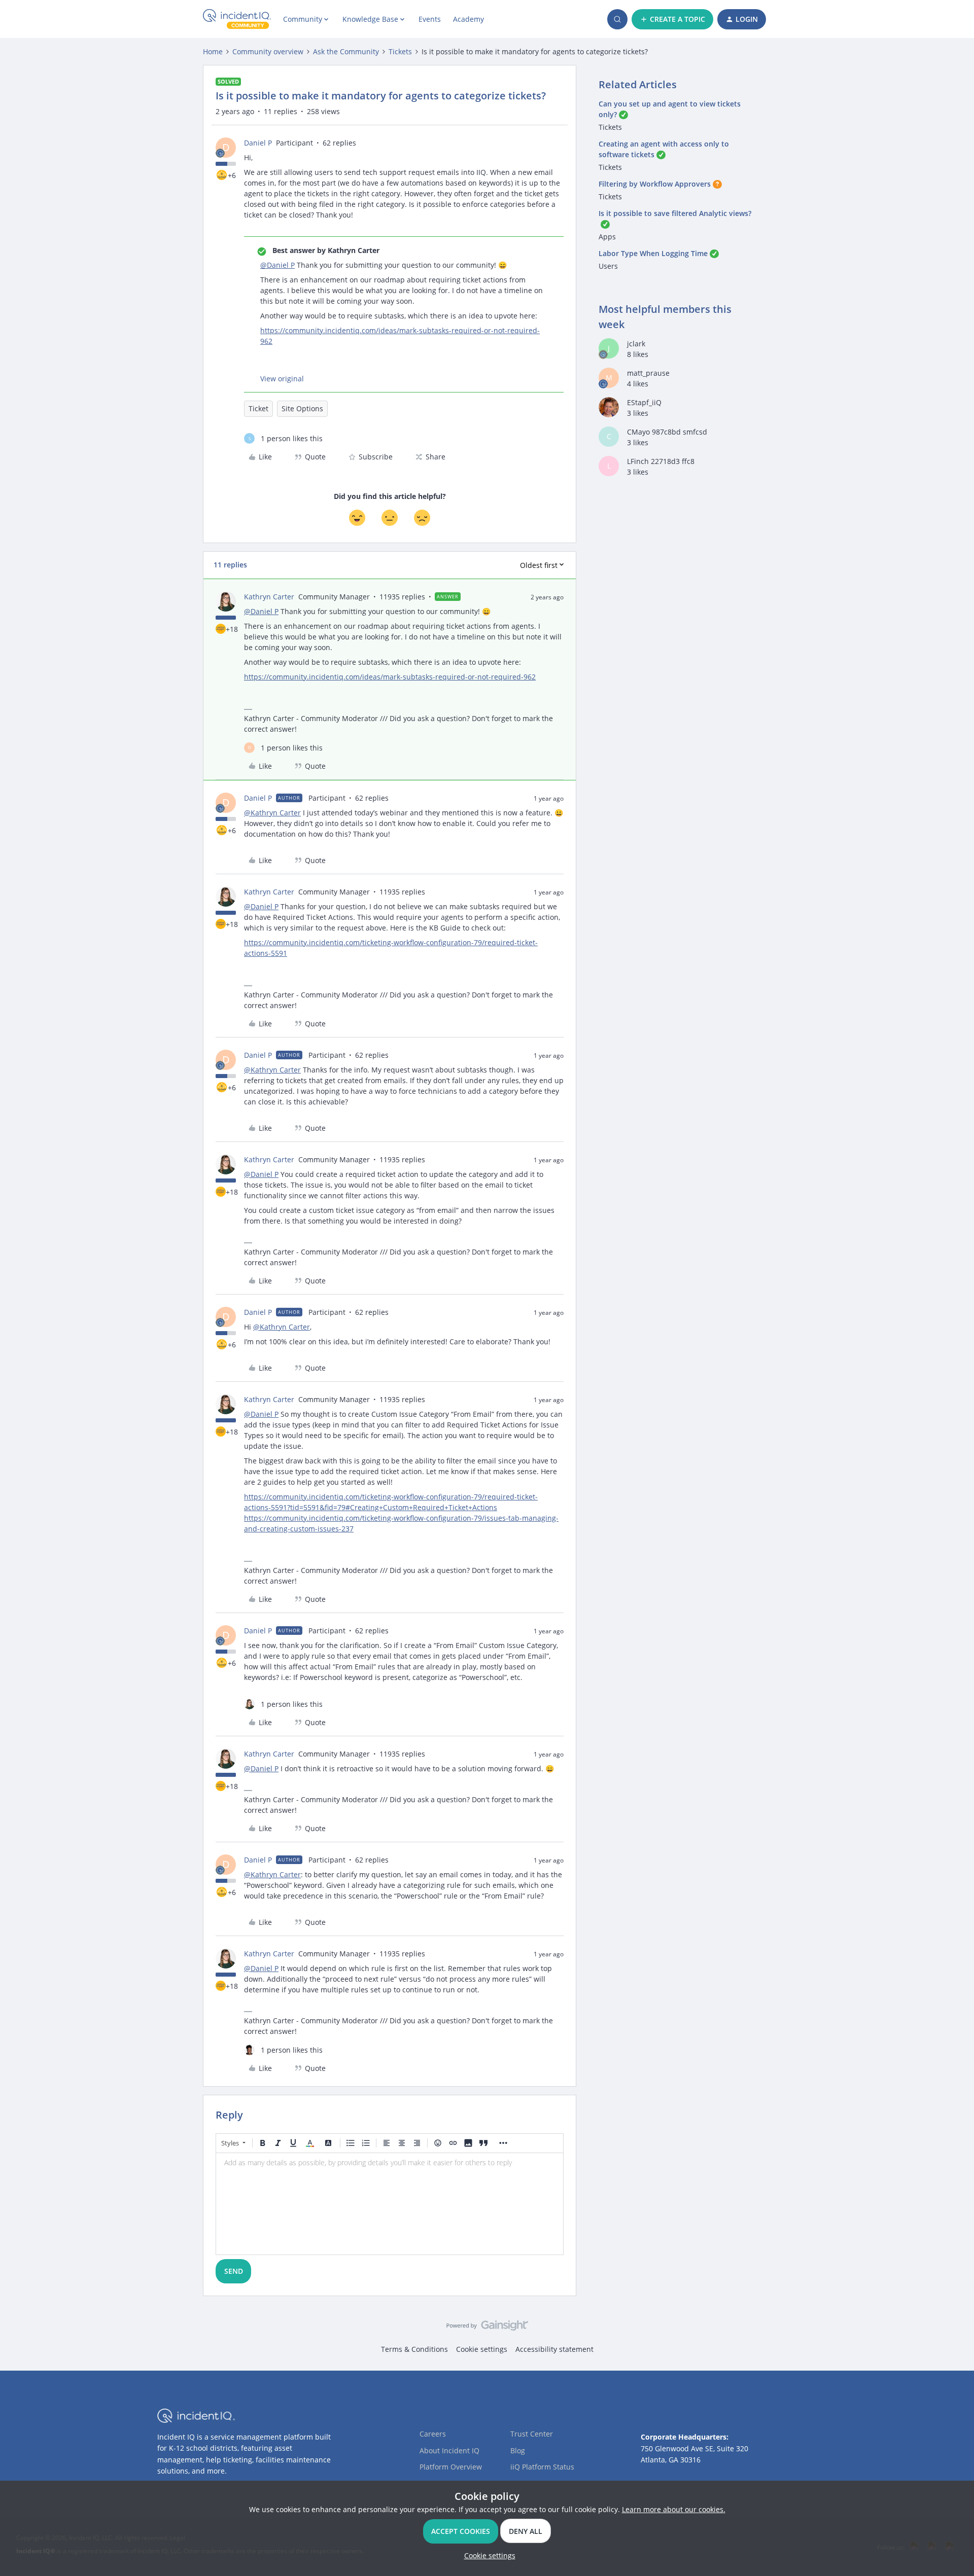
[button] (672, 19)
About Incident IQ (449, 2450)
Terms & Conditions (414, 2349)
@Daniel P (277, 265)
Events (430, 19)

*-*-*

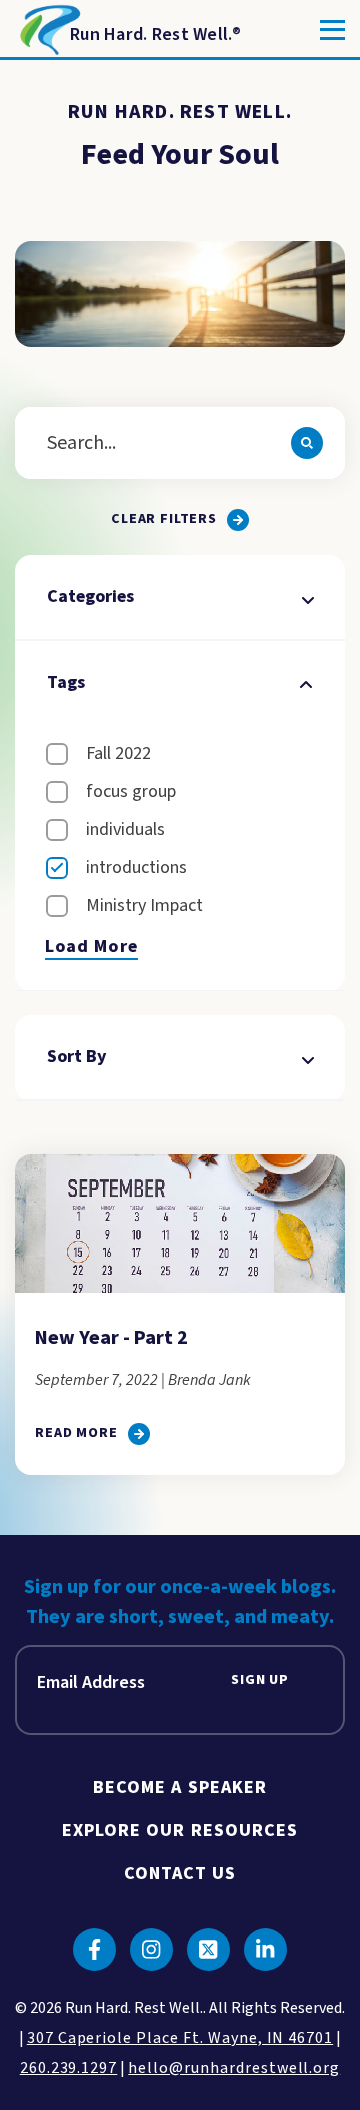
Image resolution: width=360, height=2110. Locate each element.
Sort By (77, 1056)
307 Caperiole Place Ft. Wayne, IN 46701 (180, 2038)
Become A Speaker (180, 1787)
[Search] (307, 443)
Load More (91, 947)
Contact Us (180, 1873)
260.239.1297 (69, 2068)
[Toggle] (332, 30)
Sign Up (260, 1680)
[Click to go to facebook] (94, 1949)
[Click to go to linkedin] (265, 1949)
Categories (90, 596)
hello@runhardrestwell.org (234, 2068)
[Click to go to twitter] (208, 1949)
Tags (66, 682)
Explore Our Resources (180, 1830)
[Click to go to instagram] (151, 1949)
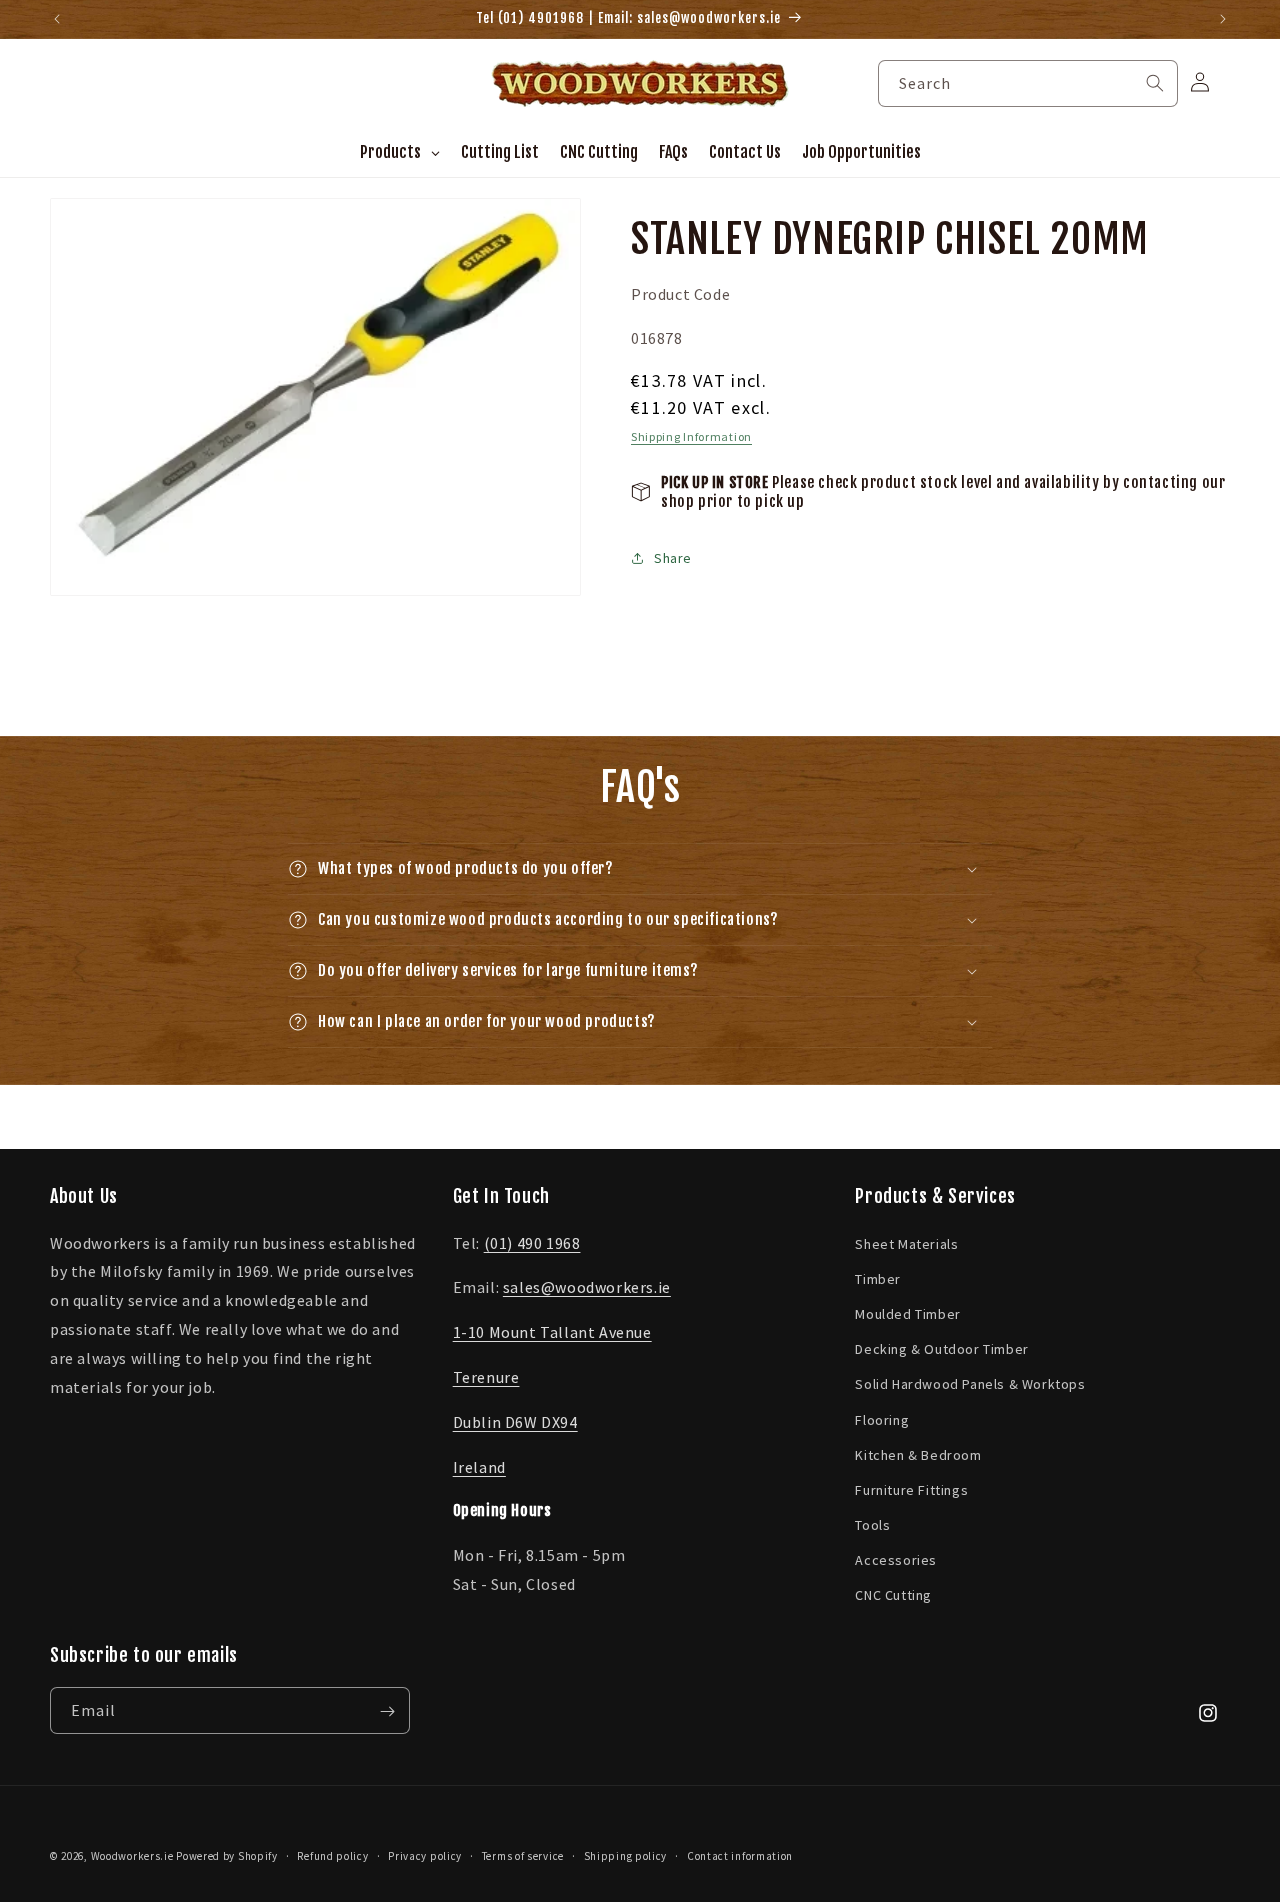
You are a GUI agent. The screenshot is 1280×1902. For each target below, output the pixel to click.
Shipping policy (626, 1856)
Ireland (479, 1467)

*-*-*

* **Activity**: Find the word "each" in the entries, then copy out every line that has it.

* **Your response**:
Image resolution: width=360, height=2110. Locate each element.
You are a GUI agent. The screenshot is 1280×1902. For each target below, output the pixel to click.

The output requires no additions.